Put Yourself in His Place eBook

This eBook from the Gutenberg Project consists of approximately 763 pages of information about Put Yourself in His Place.

Put Yourself in His Place eBook

This eBook from the Gutenberg Project consists of approximately 763 pages of information about Put Yourself in His Place.

He still plied the hammer, but in a dead-alive way.

He wrote a few cold lines to Mr. Jobson, to say that he thought it was time for a plain answer to be given to a business proposal.  But, as he had no great hope the reply would be favorable, he awaited it in a state bordering on apathy.  And so passed a miserable week.

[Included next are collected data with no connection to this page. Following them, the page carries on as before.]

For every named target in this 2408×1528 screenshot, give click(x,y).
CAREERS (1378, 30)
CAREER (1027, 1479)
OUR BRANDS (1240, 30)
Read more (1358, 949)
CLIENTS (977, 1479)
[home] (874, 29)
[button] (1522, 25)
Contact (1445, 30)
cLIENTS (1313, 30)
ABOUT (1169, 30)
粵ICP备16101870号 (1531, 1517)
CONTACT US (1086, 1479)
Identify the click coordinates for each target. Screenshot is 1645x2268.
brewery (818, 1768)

And all this time she, for whose sake he denied himself the joy and consolation of her company, though his heart ached and pined for it, had hard thoughts of him, and vented them too to Jael Dence.

The young are so hasty in all their judgments.

While matters were in this condition, Henry found, one morning, two fresh panes of glass broken in his window.

In these hardware works the windows seldom or never open:  air is procured in all the rooms by the primitive method of breaking a pane here and a pane there; and the general effect is as unsightly as a human mouth where teeth and holes alternate.  The incident therefore was nothing, if it had occurred in any other room; but it was not a thing to pass over in this room, secured by a Bramah lock, the key of which was in Henry’s pocket:  the panes must have been broken from the outside.  It occurred to him directly that a stone had been thrown in with another threatening scrawl.

But, casting his eye all round, he saw nothing of the kind about.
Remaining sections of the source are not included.